Reproducibility Variable Result LLM Response
Research Type Experimental Extensive experiments on multiple video benchmarks demonstrate the effectiveness of Mo Ma, achieving superior performance with reduced computational cost. We performed a thorough evaluation of our model across several benchmarks: Section 4.1 for standard CLIP-adapter baselines, Section 4.2 for long video baselines, and Section 4.3 for zero-shot transfer. Section 4.4 provides ablation studies to analyze our model from multiple perspectives.
Researcher Affiliation Academia 1Cooperative Medianet Innovation Center, Shanghai Jiao Tong University 2Shanghai Artificial Intelligence Laboratory 3School of Artificial Intelligence, Shanghai Jiao Tong University. Correspondence to: Jiangchao Yao <EMAIL>, Yanfeng Wang <EMAIL>.

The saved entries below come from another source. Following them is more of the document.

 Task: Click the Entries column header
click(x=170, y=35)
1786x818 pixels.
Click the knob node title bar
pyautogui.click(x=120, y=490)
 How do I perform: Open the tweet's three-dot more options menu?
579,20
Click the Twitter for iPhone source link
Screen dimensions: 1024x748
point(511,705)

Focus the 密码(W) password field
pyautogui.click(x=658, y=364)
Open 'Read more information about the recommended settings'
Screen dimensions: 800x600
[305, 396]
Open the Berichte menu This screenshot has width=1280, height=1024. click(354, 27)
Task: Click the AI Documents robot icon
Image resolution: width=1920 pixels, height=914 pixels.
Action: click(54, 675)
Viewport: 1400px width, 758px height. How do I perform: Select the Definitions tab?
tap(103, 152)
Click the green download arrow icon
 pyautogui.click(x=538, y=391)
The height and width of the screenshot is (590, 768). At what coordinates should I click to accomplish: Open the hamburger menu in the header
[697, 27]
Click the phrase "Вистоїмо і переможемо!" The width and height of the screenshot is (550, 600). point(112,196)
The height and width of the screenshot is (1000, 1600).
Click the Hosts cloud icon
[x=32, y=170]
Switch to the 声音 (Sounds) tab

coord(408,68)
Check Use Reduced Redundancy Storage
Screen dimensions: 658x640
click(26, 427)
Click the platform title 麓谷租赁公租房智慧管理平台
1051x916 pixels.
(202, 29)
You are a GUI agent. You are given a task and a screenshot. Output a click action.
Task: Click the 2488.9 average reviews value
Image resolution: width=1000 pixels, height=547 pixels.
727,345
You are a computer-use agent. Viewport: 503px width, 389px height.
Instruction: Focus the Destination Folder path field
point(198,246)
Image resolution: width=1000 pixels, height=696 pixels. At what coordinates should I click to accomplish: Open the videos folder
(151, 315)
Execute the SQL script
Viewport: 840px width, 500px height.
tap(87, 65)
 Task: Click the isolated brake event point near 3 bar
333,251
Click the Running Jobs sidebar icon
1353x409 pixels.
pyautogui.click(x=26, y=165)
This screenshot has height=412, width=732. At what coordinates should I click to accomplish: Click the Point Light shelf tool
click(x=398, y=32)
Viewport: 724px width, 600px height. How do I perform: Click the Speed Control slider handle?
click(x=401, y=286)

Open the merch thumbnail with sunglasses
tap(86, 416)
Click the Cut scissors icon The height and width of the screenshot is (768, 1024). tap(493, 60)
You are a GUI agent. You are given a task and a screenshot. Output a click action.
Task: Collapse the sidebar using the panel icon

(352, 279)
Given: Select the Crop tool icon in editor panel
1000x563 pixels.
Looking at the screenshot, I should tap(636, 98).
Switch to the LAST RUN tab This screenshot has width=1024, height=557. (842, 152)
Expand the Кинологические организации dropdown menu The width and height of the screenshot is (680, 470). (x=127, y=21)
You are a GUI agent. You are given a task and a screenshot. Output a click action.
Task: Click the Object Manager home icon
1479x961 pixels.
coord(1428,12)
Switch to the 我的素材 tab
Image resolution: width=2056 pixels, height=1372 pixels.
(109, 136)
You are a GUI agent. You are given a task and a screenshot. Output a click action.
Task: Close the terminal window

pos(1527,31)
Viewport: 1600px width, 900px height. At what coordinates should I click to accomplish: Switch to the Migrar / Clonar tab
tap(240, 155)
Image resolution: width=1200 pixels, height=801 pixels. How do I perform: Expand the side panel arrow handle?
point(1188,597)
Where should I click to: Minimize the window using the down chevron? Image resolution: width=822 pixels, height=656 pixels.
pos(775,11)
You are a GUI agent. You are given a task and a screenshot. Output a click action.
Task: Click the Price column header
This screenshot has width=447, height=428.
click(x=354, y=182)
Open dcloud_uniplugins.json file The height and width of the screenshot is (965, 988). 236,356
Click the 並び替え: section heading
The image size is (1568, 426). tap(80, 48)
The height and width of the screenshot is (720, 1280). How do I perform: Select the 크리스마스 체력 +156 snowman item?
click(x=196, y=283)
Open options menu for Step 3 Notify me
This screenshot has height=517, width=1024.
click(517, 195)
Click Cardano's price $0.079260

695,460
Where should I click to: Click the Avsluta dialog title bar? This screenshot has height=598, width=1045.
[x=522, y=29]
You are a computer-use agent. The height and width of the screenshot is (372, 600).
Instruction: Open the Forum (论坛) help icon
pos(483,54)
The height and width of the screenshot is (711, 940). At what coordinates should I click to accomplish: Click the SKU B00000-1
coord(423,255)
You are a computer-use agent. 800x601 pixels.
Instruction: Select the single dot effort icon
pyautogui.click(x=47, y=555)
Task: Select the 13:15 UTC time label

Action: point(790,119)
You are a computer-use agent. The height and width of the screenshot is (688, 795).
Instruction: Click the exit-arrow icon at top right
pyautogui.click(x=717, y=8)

Pseudocode No The paper describes the methodology using prose and mathematical equations (e.g., Equation (1), (2), (3), (4), (6), (7), (8), (9), (10), (11), (12)), but does not include any structured pseudocode or algorithm blocks.
Open Source Code No The paper does not contain an explicit statement about the release of source code or a link to a code repository.
Open Datasets Yes We first evaluate our method on Kinetics-400 (K400) (Kay et al., 2017) and Something-Something V2 (SSv2) (Goyal et al., 2017). ... To further demonstrate the effectiveness of our method in capturing long video sequence, we evaluate our method on Breakfast (Kuehne et al., 2014) and COIN (Tang et al., 2019). ... we use the model trained on K400, and evaluate it on two relatively small video recognition datasets: HMDB51 (Kuehne et al., 2011) and UCF101 (Soomro et al., 2012).
Dataset Splits Yes Kinetics-400 (K400) ... containing 240K training videos and 20K validation videos for 400 human action categories. Something-Something V2 (SSv2) ... contains about 168.9K training videos and 24.7K validation videos for 174 classes. ... Following Video Mamba s (Li et al., 2024b) setting, we further PEFT our models trained on K400 from Table 1.
Hardware Specification Yes We use 8 Tesla V100 GPUs and fp16 precision for training.
Software Dependencies No The paper mentions 'Adam W optimizer' and 'CLIP' as tools/models used, and 'fp16 precision' for training, but it does not specify any software dependencies with their version numbers (e.g., Python 3.x, PyTorch 1.x, CUDA x.x).
Experiment Setup Yes Implementation Details. We use the pre-trained CLIP as our base model. We set the split window size w = 8. For SSM hyper-parameters, we set its hidden state 16, hidden dimension 384 and use gelu activation layer similar with CLIP. We adopt the same prompt in Action CLIP (Wang et al., 2021). We use Adam W optimizer with learning rage 3e-4 and weight decay 0.05. Training a model on K400 dataset with 30 epochs takes about 12 hours to converge.